Kami berdua menghampiri sosok yang menyebabkan getaran dan berbagai dentuman di sekitar rumah pak Gito.

Buto? Bukan... sosok yang menghampiri kami adalah seseorang pria berambut hitam panjang bertelanjang dada dengan wajah yang dipenuhi kumis dan janggut.
Sekilas penampilanya seperti manusia biasa yang mengenakan celana kain hitam dan kalung kuningan layaknya abdi keraton.

“Ningsih... rene kowe!” (Ningsih, kesini kamu!) perintah pria itu dangan nada mengancam.
Segera aku dan Cahyo berdiri menghadang tepat di hadapan pria itu.

“Itu... itu Butonya!” Ucap roh Ningsih.

“Cahyo, Jangan lengah... kalau ia benar Buto dan bisa mengambil wujud seperti ini, berarti dia bukan buto biasa” Peringatku kepada Cahyo.
Cahyo mengangguk, sepertinya ia juga merasakan bahaya dari makhluk hadapanya.

“Ningsih sudah bukan bagian dari kalian.. biarkan dia tenang” Ucap Cahyo.

Entah, terlihat wibawa yang mengerikan dari makhluk berwujud pria ini.
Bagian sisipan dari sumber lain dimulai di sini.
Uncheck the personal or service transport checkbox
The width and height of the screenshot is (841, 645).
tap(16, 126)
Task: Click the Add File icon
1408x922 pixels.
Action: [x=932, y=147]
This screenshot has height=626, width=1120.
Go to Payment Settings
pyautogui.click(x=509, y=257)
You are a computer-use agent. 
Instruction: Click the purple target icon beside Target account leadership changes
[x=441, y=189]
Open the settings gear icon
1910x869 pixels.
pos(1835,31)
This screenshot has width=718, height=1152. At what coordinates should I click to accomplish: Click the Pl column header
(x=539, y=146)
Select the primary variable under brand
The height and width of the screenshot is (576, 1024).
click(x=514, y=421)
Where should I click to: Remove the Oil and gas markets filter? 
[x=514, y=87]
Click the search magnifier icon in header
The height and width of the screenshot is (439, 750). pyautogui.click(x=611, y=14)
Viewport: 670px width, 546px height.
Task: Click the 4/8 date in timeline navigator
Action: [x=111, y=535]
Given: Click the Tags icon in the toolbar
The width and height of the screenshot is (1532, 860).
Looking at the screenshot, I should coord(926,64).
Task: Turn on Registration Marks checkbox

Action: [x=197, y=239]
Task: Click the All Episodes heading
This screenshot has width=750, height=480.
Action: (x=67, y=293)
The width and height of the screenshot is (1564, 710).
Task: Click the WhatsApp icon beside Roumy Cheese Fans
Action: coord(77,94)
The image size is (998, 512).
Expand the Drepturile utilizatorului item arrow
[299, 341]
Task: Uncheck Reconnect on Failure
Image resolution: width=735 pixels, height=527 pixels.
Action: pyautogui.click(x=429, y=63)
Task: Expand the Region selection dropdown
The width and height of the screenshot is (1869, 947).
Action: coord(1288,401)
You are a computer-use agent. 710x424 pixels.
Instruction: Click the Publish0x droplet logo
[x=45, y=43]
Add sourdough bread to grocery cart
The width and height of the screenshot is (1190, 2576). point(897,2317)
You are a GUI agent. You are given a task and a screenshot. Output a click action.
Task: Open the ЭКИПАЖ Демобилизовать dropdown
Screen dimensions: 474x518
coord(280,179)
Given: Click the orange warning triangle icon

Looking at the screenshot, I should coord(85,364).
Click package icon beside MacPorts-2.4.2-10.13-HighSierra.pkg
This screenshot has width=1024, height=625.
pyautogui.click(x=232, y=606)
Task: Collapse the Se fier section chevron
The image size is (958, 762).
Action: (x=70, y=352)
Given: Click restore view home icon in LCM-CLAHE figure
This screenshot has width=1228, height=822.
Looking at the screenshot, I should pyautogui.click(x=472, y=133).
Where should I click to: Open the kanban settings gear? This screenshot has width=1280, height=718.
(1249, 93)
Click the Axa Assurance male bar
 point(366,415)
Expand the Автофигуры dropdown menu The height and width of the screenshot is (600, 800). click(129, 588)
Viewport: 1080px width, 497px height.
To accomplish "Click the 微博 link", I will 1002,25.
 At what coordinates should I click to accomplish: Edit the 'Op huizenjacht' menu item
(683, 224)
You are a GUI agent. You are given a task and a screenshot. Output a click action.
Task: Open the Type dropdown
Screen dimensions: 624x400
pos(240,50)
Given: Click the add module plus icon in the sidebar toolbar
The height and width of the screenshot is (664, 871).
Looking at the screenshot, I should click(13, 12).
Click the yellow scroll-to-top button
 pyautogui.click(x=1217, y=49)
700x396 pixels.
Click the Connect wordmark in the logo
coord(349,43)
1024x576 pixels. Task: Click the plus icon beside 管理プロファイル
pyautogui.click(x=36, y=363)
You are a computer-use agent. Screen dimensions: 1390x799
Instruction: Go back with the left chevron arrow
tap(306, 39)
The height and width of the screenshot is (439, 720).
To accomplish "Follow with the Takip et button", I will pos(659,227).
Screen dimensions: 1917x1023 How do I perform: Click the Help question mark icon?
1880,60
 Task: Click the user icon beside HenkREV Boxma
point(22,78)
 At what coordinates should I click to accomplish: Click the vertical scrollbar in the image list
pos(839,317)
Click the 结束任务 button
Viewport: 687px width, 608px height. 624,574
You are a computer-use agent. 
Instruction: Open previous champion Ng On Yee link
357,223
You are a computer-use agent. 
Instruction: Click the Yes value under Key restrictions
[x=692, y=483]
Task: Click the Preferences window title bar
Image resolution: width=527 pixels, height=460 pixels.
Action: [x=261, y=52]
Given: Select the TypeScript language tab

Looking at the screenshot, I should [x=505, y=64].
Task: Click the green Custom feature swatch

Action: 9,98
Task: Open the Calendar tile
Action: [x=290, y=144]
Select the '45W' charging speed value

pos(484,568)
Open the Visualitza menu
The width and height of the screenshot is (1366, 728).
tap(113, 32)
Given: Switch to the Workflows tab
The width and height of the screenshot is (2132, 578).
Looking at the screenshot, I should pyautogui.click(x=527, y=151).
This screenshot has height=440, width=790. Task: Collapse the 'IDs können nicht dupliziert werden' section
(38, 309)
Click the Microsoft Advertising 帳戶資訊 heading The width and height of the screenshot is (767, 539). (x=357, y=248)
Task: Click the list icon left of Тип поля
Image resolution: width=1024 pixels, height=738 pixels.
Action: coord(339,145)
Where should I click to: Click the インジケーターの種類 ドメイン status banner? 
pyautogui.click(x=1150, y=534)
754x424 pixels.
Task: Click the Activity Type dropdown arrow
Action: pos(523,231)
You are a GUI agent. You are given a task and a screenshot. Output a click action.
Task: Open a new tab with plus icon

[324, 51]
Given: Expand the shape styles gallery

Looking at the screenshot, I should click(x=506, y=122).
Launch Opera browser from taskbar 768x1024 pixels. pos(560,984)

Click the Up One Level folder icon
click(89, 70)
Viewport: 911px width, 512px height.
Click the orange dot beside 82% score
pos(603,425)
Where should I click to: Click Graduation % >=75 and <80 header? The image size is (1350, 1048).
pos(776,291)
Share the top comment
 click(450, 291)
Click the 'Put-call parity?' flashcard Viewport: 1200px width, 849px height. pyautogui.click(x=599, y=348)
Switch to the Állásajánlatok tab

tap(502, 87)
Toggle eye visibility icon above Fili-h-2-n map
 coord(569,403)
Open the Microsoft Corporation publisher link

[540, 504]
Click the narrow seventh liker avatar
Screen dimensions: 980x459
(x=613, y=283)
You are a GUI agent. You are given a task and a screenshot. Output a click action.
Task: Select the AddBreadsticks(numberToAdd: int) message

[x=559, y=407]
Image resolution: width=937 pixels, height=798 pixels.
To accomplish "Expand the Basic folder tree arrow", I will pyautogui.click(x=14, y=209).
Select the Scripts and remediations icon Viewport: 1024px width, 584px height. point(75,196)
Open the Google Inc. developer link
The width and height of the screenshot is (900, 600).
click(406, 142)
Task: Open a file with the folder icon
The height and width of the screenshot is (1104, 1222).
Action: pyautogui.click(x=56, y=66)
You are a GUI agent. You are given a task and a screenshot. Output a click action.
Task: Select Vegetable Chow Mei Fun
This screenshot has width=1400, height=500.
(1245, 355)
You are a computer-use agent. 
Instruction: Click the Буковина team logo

Ia hanya melipat tanganya ke belakang namun instingku memaksa untuk lebih waspada.

Merasa mendapat peralawanan dari kami makhluk itu maju menerjang dan menghantamkan pukulan dari tanganya yang seperti terlihat membesar.

Cahyo berhasil menahan serangan itu, namun dari setiap serangan yang kami terima samar-samar kami melihat wujud asli dari pria itu. Raksasa hijau dengan pakaian laksana abdi kerajaan.

“Heh... Lha ternyata Buto Ijo...” Ucap Cahyo.

“Lha iyo... tetep jangan lengah” Balasku.

Kali ini Cahyo yang maju menerjang ke arah makhluk itu, ia melepaskan sarungnya dan mengalihkan setiap pukulan dari buto berwujud manusia itu dengan sarungnya.

“Wanasura!!”

Seketika salah satu lengan Cahyo berubah menyerupai lengan kera raksasa dan berbenturan dengan dengan pukulan dari Buto itu.
Cahyo unggul dalam adu kekuatan itu, terlihat pria itu terpental dengan darah hitam yang bermuncratan dari mulutnya.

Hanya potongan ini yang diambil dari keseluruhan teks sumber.